“As a student at a secular university, it’s hard to find much intellectual community with other serious Catholics.”
- Ross McCullough, Yale University


Knowing how crucial it is to prepare the next generation of Catholic college faculty, the Lumen Christi Institute has expanded its national programming, particularly its offerings of master classes for graduate students and junior faculty. The idea for these one-time classes is for students to learn about a significant figure or work in the Catholic intellectual tradition from an expert in the field that they might not have the opportunity to take classes with otherwise.
 

 

This quarter students had the privilege to learn from Bernard McGinn—the Naomi Shenstone Donnelley Professor Emeritus of Historical Theology and of the History of Christianity in the Divinity School at the University of Chicago. Described as “the greatest living scholar of Western Christian mysticism,” McGinn rarely teaches anymore—except for occasional master classes and non-credit courses he leads for the Lumen Christi Institute.
 

On September 17, 2016, McGinn led a master class at the Faculty House at Columbia University on “The Wisdom of Bernard of Clairvaux” for twenty-seven graduate students and junior faculty from the New York City area.
 

Bernard of Clairvaux was a monastic leader, ecclesiastical politician, and noted theologian. His most important legacy, however, was as a mystic and mystical writer. Students read and discussed excerpts from his On Loving God (De diligendo Deo) as well as selected sermons on the biblical Song of Songs (Sermones super Cantica Canticorum).

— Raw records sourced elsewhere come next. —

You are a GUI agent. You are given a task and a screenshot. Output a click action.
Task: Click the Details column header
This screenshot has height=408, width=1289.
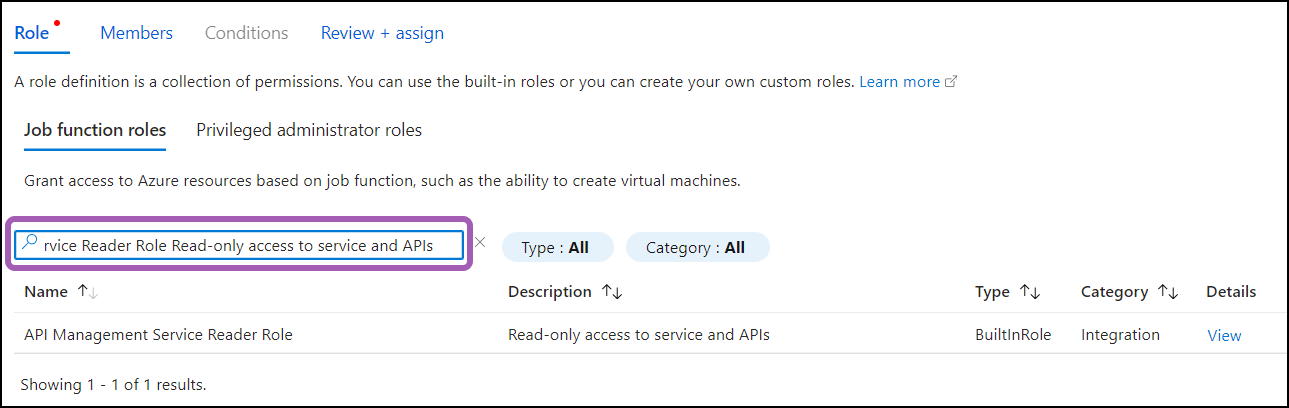pyautogui.click(x=1230, y=292)
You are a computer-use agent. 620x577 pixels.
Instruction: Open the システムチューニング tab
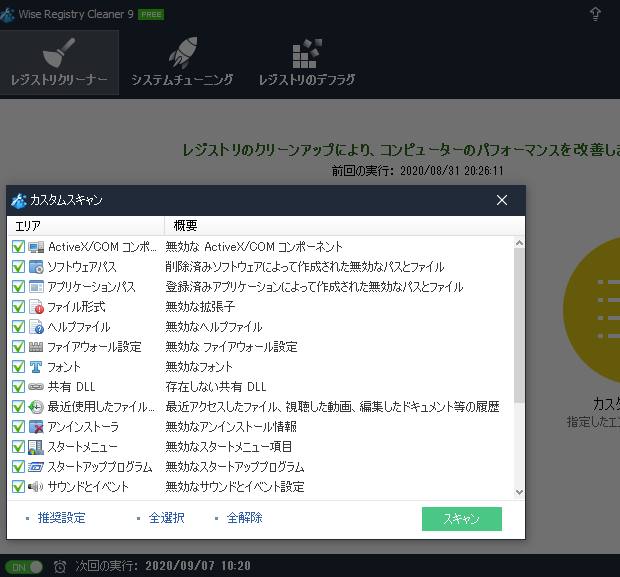pos(182,62)
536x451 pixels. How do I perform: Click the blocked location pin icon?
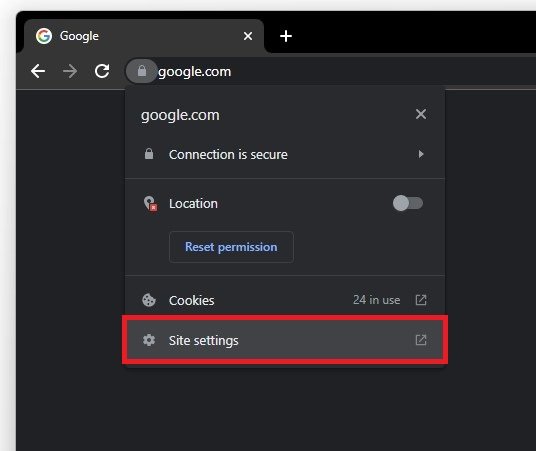pyautogui.click(x=150, y=203)
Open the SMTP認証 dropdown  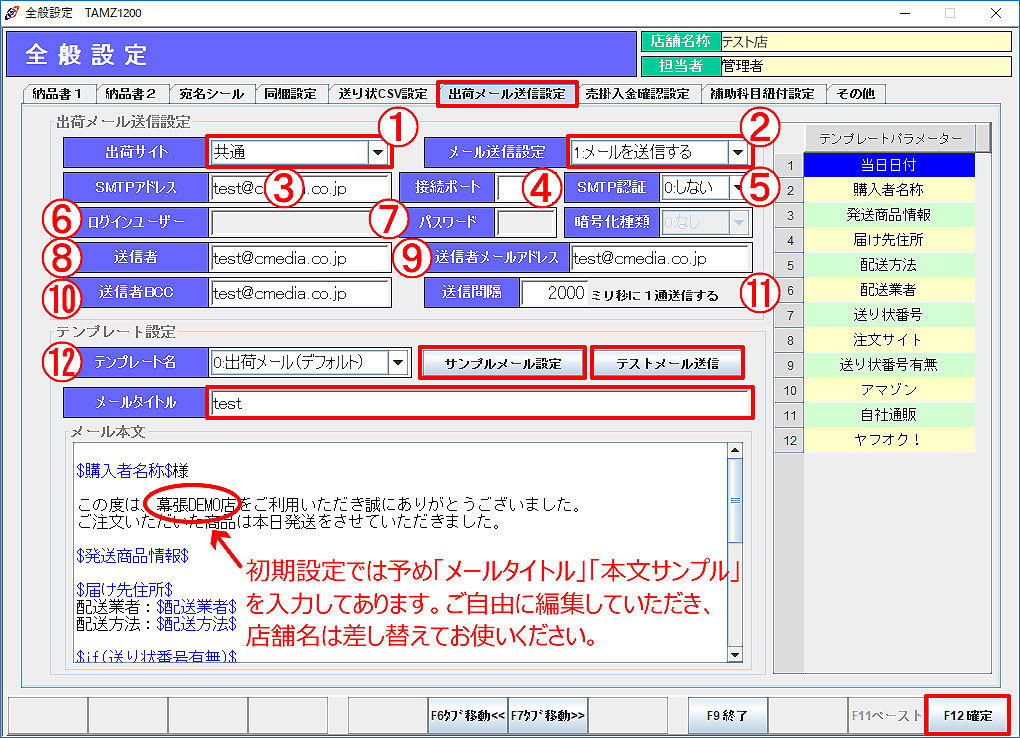(737, 187)
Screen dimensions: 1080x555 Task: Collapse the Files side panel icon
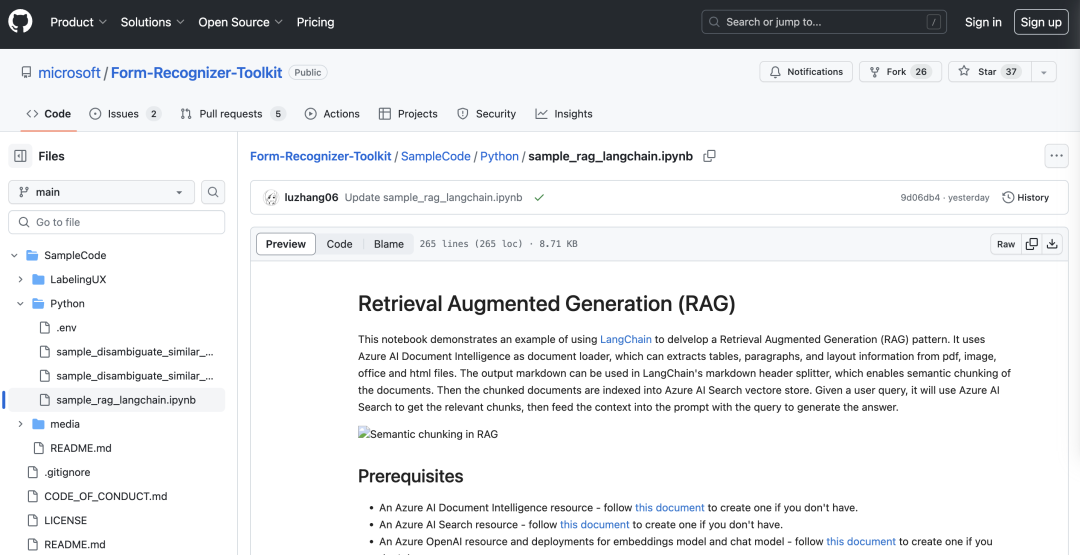(20, 156)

Michael West, a PhD student in English at Columbia University, was grateful for the chance to participate.
 

“I found the class to be a welcome occasion for spending time with a writer whom I had read very little of before, an opportunity to meet and form relationships with other Catholic graduate students in the New York area, and a chance to interact with and learn from one of the most eminent Catholic scholars of mysticism, Bernard McGinn,” said West.
 

The sense of community and intellectual and spiritual companionship cultivated by these master classes has a palpable effect on these young aspiring academics.
 

“There is a longstanding sense of dissatisfaction among scholars that the affective dimensions of life and the person can too often be suppressed, hidden, stunted, or starved in the academy,” observed West. “This master class, and pretty much anything Lumen Christi does, enables one to begin putting back together what we love and what we spend our time thinking, arguing, and writing about. What I mean is that LC is an occasion for friendships that are based upon shared loves—and that it can be very hard to form and find those in the academy.”
 

Ross McCullough, a PhD student in Theology at Yale University, agreed with West that fellowship with Catholic intellectuals is one of the most fruitful aspects of the master classes.
 

“As a student at a secular university, it’s hard to find much intellectual community with other serious Catholics,” shared McCullough.

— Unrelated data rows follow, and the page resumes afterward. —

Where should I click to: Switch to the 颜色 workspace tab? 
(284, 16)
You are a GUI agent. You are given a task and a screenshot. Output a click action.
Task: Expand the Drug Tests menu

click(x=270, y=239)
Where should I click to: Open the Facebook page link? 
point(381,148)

On October 21, fifteen NYC area students had the opportunity to learn from another great scholar. Rémi Brague—Professor Emeritus of Arabic and Religious Philosophy at the Sorbonne, Romano Guardini Chair of Philosophy at the Ludwig Maximillian University of Munich, and 2012 recipient of the Ratzinger Prize for Theology—led a seminar discussion of the chapter “Contesting Humanism: Michel Foucault” from his recent book The Legitimacy of the Human. This seminar was held at the Fordham University Lincoln Center Campus.
 

Sangjoon Ahn, Professor of History at Andong National University in South Korea, was enthusiastic about the opportunity to learn from Rémi Brague.
 

One of the greatest challenges facing scholars is interpreting the intentions of an author. Not surprisingly, Ahn confessed that the most beneficial aspect of the seminar was being able to talk with Brague directly.
 

The encounters facilitated by these seminars also lead blossoming scholars into areas of thought they hadn’t previously considered.
 

“My brief dialogue with Professor Brague encouraged me to pay serious attention to humanism,” said Ahn.